The main concepts to understand are Scattering, Density, Anisotropy and Absorption.

Scattering

The reason we see rays of lights on a dusty, or hazy environment is because there are suspended particles on the air that reflect the light.

Photons are scattered when they collide with particles. When light travels through a volume in a certain direction, photons are deflected in other directions when they collide with particles. This phenomenon is called scattering. How frequently light is scattered by particles both depends of the particles properties (mainly their size) and their density in the volume (how many particles/molecules are in one unit of volume)

(https://www.scratchapixel.com/lessons/procedural-generation-virtual-worlds/simulating-sky/simulating-colors-of-the-sky)

Density

Determines how thick the volume appears to be. More particles (or a denser environment) will result in less light travelling through, and more light being scattered .

Anisotropy

Controls the look of the scatter effect depending on the direction of the light passing through it.

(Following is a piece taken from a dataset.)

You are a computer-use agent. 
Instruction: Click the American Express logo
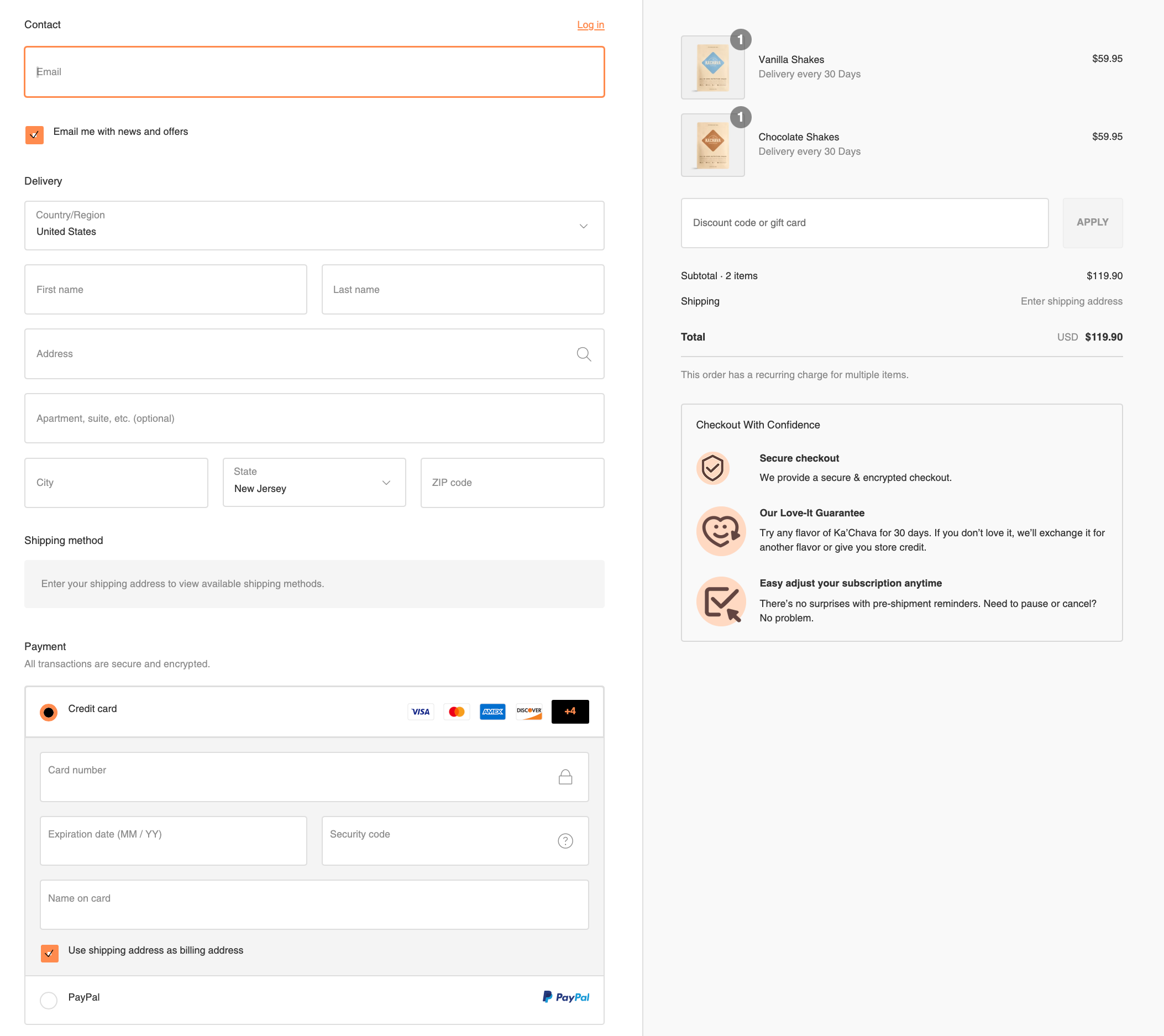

Positive values let the ray scatter in the direction it is traveling, while negative values cause the ray to scatter opposite of its travel direction.

![enter image description here

For positive values, rays mostly get scattered along the direction of the ray that entered the volume. Negative values mostly scatter into the opposite direction. Anisotropy of 0.0 (center) will result in random scatter directions. Depending on the density, rays might not get scattered at all.

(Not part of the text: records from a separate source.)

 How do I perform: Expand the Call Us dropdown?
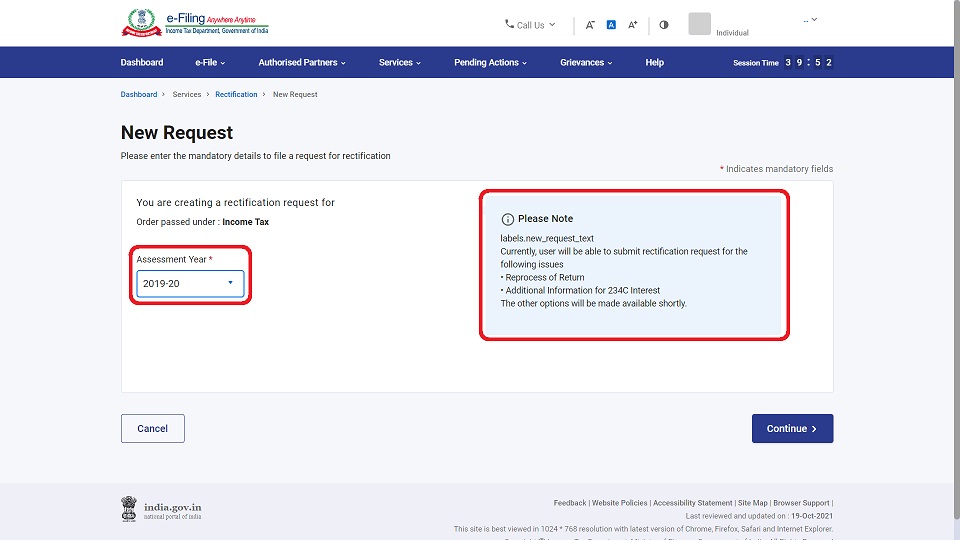531,25
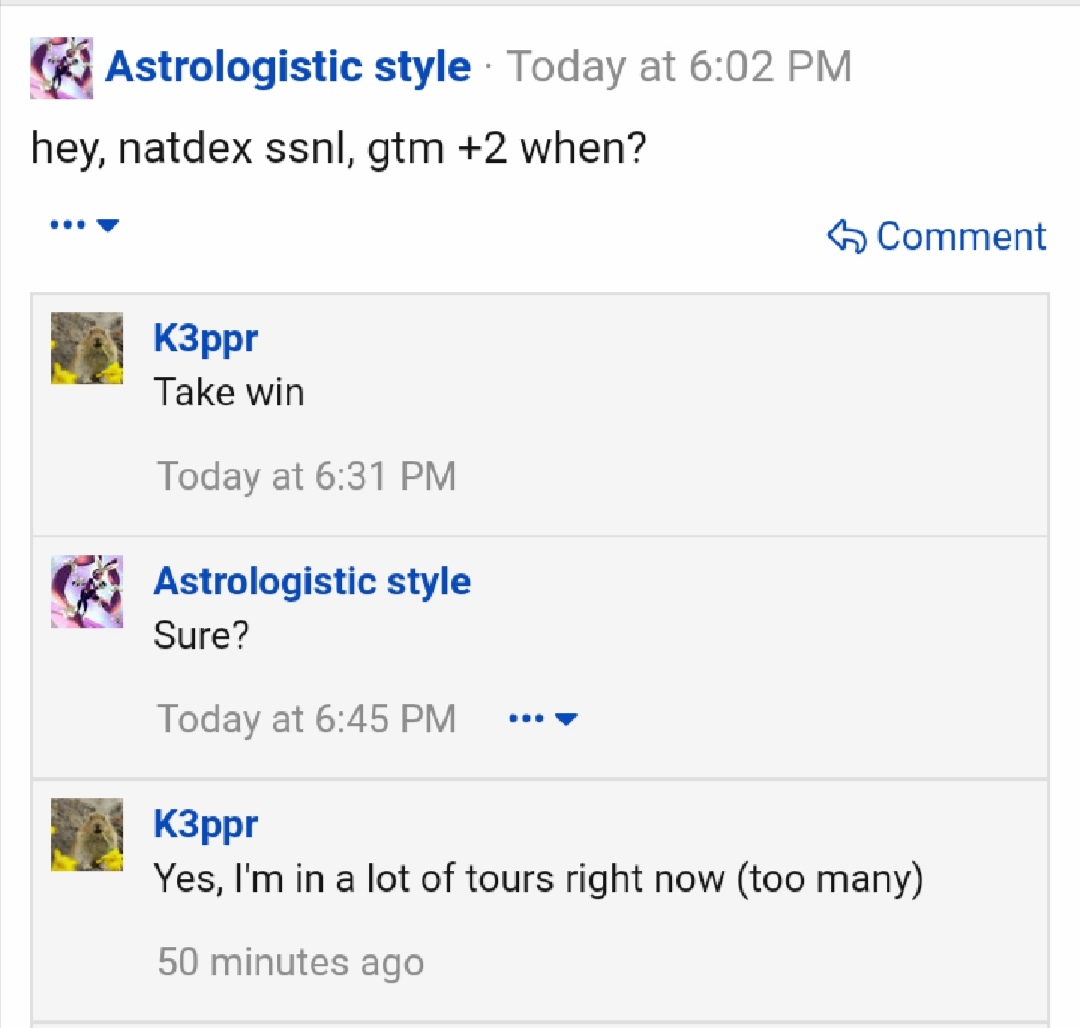This screenshot has width=1080, height=1028.
Task: Click the 'Today at 6:31 PM' comment timestamp
Action: (307, 476)
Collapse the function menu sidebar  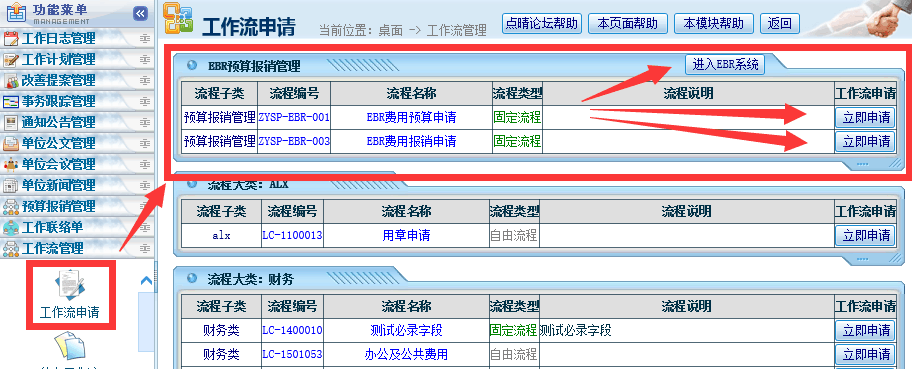point(140,13)
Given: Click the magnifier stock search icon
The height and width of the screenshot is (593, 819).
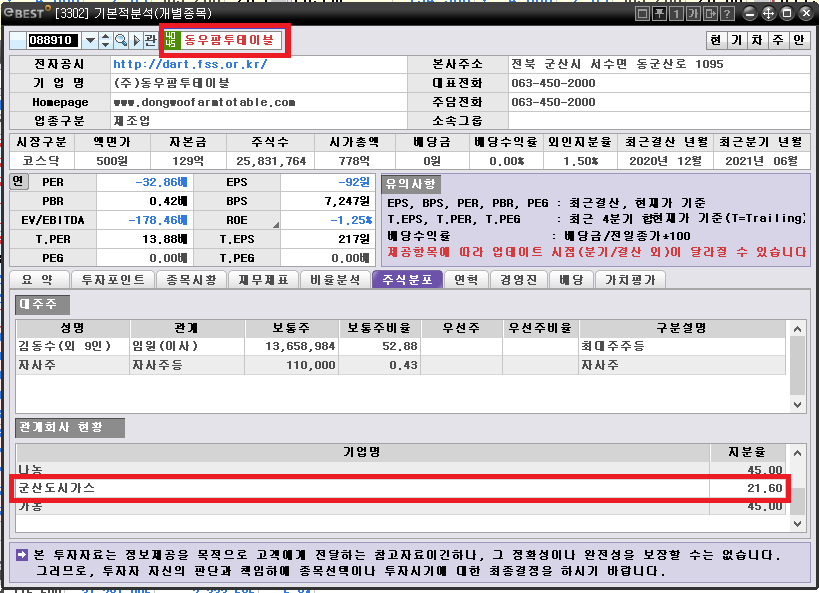Looking at the screenshot, I should pos(121,40).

(from: https://www.blenderdiplom.com/en/tutorials/all-tutorials/582-cycles-volume-scatter.html)

Absorption

Light is absorbed as it passes through the volume, a black liquid like black ink will absorb all of the light passing through it, for example. A glass or liquid can act as a color filter by absorbing some colors and letting others go through unfiltered.

enter image description here

How to make glass clear at overlapping point


Practical examples:

Light passing through an object with Volume scatter (suspended particles, like smoke, haze, dust, smoke)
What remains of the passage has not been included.